[Estratto della fonte]:
###
Balletto Reale Danese

In Danimarca i balletti di corte furono introdotti nel sedicesimo e diciassettesimo secolo, mentre al Teatro Groennegard e al Teatro Reale, inaugurato nel 1748, si alternarono maestri di ballo francesi e italiani. Ma è stata la personalità e l’opera di August Bournonville tra il 1829 e il 1879 a segnare indelebilmente lo stile di danza del Balletto Reale Danese; stile francese che Bournonville aveva appreso sotto la guida di Vestris e che riprodusse in balletti ancora oggi eseguiti fedelmente come Napoli o La sylphide. Dopo la sua morte, il Balletto Reale Danese ebbe un periodo di declino, scosso appena dal passaggio di ospiti illustri come Fokine, che allestì nel 1925 Petruška , e Balanchine nel 1930. È stata la direzione di Harald Lander, fra il 1932 e il 1951, a riconsolidare la fama della compagnia. Lander si è curato della rinascita dello stile bournouvilliano e ha creato suoi balletti, tra cui il celebre Etudes (1942). Sotto la sua guida, la compagnia cominciò ad avere fama internazionale e a effettuare tournée, come quella applauditissima al Covent Garden di Londra. Un altro periodo di transizione segna la storia della compagnia dopo le dimissioni di Lander fino al 1966, quando arriva alla direzione Flemming Flindt, anche lui impegnato per ripristinare il repertorio bournonvilliano, al quale accosta un repertorio moderno con lavori di G. Tetley, P. Taylor e M. Louis. Dalle file del Balletto Reale Danese sono usciti artisti come Margot Lander, stella degli anni ’30, Erik Bruhn, Peter Martins, Peter Schaufuss. Attualmente è diretto da Maina Gielguld, ex stella di Maurice Béfart.
###
[Materiale fornito]:
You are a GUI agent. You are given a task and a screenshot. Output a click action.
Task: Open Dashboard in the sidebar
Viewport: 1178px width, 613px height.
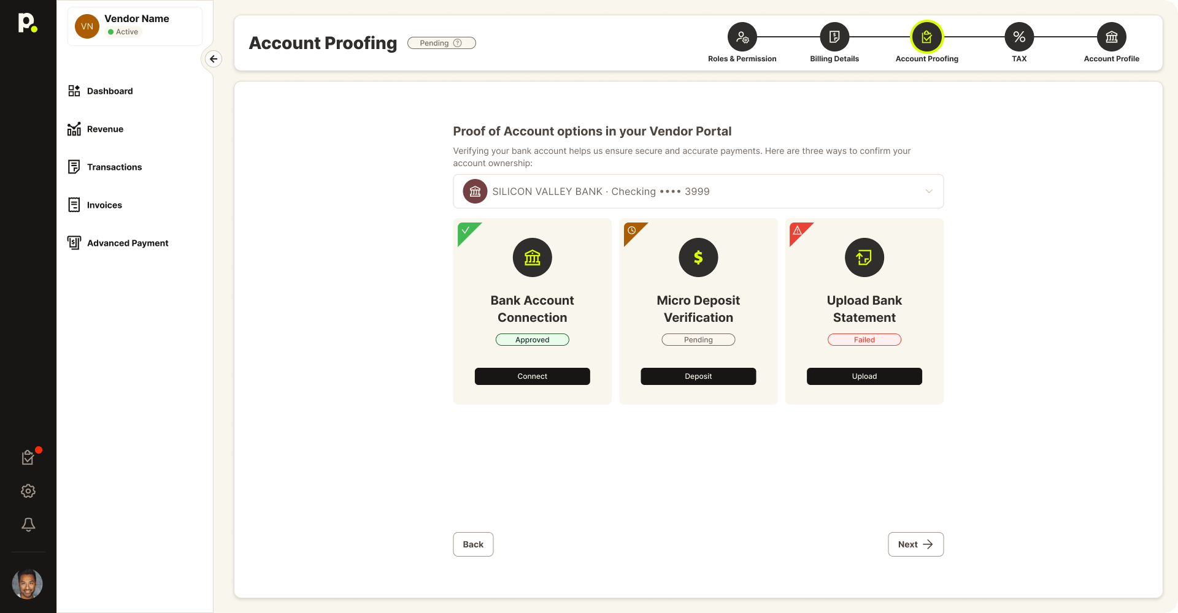110,91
###
[Compiti]:
A. Secondo il testo sul Balletto Reale Danese, in quale anno fu inaugurato il Teatro Reale?
B. Elenca tutti gli artisti che, secondo il testo sul Balletto Reale Danese, sono usciti dalle file della compagnia.
C. Scrivi il seguito del testo sul Balletto Reale Danese, riprendendo subito dopo l'ultima frase.

[Risposte per compito]:
A. Nel 1748.

B. Margot Lander, Erik Bruhn, Peter Martins, Peter Schaufuss.

C.
Balletto di Toscana

Su iniziativa di Cristina Bozzolini, sua direttrice artistica, Balletto di Toscana nasce con il sostegno della Regione Toscana nel 1985 come compagnia stabile e indipendente di balletto contemporaneo e nel 1997 ottiene una residenza presso il Teatro Manzoni di Pistoia. Formata da quattordici solisti di scuola classica, ma dotati di un notevole eclettismo stilistico e interpretativo, si è ben presto caratterizzata nelle sue linee artistiche, tese alla proposta delle principali tendenze coreografiche europee e alla valorizzazione dei coreografi italiani contemporanei. Così, negli anni, si è imposta sulla scena nazionale e internazionale come una delle più interessanti compagnie di danza europee, interpretando titoli di Hans Van Manen (In & Out , Grosse Fuge), Nils Christe (Quartett II ), Ed Wubbe (Bianchi flussi ), Christopher Bruce (Dancin’ Day), Vasco Wellenkamp (Holberg Suite), Cesc Gelabert (Hortensia), Angelin Preljocaj (Liqueurs de Chair), Amanda Miller (Two Pears ) e producendo molti lavori di autori italiani tra i quali Elysios (1987) di Gianfranco Paoluzi, Nuit en huit (1988) di Massimo Moricone, Apollon Musagète (1989) e Pulcinella (1990) di Virgilio Sieni, Era Eterna (1988), Giulietta e Romeo (1989), Otello (1994), La Tempesta (1996) di Fabrizio Monteverde, Turnpike (1991), Mediterranea (1993), Pression (1994), Don Giovanni (1996) di Mauro Bigonzetti.